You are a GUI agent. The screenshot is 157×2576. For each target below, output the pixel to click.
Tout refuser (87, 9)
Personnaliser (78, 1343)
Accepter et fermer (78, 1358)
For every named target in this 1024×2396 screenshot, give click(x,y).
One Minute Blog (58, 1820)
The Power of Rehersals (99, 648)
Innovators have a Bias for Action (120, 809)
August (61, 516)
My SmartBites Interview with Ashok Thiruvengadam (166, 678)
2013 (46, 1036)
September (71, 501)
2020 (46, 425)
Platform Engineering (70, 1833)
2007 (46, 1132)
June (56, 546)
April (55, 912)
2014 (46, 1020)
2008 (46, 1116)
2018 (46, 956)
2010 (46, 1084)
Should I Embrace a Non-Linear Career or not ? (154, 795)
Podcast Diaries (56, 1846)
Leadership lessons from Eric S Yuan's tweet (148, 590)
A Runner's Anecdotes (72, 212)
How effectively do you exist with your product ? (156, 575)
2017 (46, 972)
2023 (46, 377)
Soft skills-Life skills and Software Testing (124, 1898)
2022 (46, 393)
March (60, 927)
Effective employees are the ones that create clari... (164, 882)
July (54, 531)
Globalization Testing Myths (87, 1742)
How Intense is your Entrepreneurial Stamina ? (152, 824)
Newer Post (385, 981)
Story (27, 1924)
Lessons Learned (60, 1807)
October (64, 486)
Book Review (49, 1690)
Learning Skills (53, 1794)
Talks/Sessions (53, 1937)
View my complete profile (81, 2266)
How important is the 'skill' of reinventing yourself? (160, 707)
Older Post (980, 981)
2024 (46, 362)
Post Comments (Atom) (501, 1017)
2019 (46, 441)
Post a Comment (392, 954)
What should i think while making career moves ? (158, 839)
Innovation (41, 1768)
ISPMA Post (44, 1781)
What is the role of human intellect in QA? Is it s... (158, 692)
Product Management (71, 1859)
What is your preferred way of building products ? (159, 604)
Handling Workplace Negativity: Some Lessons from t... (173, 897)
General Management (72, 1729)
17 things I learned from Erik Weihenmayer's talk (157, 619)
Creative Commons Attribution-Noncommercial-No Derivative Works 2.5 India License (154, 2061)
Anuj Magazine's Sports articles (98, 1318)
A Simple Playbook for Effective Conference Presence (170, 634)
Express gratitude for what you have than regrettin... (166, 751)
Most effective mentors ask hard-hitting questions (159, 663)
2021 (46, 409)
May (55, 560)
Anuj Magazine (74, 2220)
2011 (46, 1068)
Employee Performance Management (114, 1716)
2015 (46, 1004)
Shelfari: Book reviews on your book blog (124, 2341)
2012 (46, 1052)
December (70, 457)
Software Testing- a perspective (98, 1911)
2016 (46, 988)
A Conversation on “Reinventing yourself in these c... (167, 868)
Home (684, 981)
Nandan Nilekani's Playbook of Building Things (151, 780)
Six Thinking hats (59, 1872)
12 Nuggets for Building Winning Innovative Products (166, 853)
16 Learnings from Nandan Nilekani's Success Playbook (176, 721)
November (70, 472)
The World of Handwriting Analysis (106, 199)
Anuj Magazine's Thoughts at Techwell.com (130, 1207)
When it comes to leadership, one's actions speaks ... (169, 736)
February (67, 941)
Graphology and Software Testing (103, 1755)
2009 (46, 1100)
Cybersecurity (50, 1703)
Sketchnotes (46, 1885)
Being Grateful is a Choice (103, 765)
* * * * * * * * *
Output the listing above in its entirety, exactly as given.

- _RESULT FOR THIS TASK_
You are a GUI agent. The screenshot is 157×2576. For each target below, output the pixel to click.
Tout refuser (87, 9)
Personnaliser (78, 1343)
Accepter et fermer (78, 1358)
For every named target in this 1024×2396 screenshot, give click(x,y).
One Minute Blog (58, 1820)
The Power of Rehersals (99, 648)
Innovators have a Bias for Action (120, 809)
August (61, 516)
My SmartBites Interview with Ashok Thiruvengadam (166, 678)
2013 (46, 1036)
September (71, 501)
2020 (46, 425)
Platform Engineering (70, 1833)
2007 (46, 1132)
June (56, 546)
April (55, 912)
2014 (46, 1020)
2008 (46, 1116)
2018 (46, 956)
2010 (46, 1084)
Should I Embrace a Non-Linear Career or not ? (154, 795)
Podcast Diaries (56, 1846)
Leadership lessons from Eric S Yuan's tweet (148, 590)
A Runner's Anecdotes (72, 212)
How effectively do you exist with your product ? (156, 575)
2017 (46, 972)
2023 (46, 377)
Soft skills-Life skills and Software Testing (124, 1898)
2022 (46, 393)
March (60, 927)
Effective employees are the ones that create clari... (164, 882)
July (54, 531)
Globalization Testing Myths (87, 1742)
How Intense is your Entrepreneurial Stamina ? (152, 824)
Newer Post (385, 981)
Story (27, 1924)
Lessons Learned (60, 1807)
October (64, 486)
Book Review (49, 1690)
Learning Skills (53, 1794)
Talks/Sessions (53, 1937)
View my complete profile (81, 2266)
How important is the 'skill' of reinventing yourself? (160, 707)
Older Post (980, 981)
2024 (46, 362)
Post Comments (Atom) (501, 1017)
2019 (46, 441)
Post a Comment (392, 954)
What should i think while making career moves ? (158, 839)
Innovation (41, 1768)
ISPMA Post (44, 1781)
What is the role of human intellect in QA? Is it s... (158, 692)
Product Management (71, 1859)
What is your preferred way of building products ? (159, 604)
Handling Workplace Negativity: Some Lessons from t... (173, 897)
General Management (72, 1729)
17 things I learned from Erik Weihenmayer's talk (157, 619)
Creative Commons Attribution-Noncommercial-No Derivative Works 2.5 India License (154, 2061)
Anuj Magazine's Sports articles (98, 1318)
A Simple Playbook for Effective Conference Presence (170, 634)
Express gratitude for what you have than regrettin... (166, 751)
Most effective mentors ask hard-hitting questions (159, 663)
2021 (46, 409)
May (55, 560)
Anuj Magazine (74, 2220)
2011 (46, 1068)
Employee Performance Management (114, 1716)
2015 (46, 1004)
Shelfari: Book reviews on your book blog (124, 2341)
2012 (46, 1052)
December (70, 457)
Software Testing- a perspective (98, 1911)
2016 (46, 988)
A Conversation on “Reinventing yourself in these c... (167, 868)
Home (684, 981)
Nandan Nilekani's Playbook of Building Things (151, 780)
Six Thinking hats (59, 1872)
12 Nuggets for Building Winning Innovative Products (166, 853)
16 Learnings from Nandan Nilekani's Success Playbook (176, 721)
November (70, 472)
The World of Handwriting Analysis (106, 199)
Anuj Magazine's Thoughts at Techwell.com (130, 1207)
When it comes to leadership, one's actions speaks ... (169, 736)
February (67, 941)
Graphology and Software Testing (103, 1755)
2009 (46, 1100)
Cybersecurity (50, 1703)
Sketchnotes (46, 1885)
Being Grateful is a Choice (103, 765)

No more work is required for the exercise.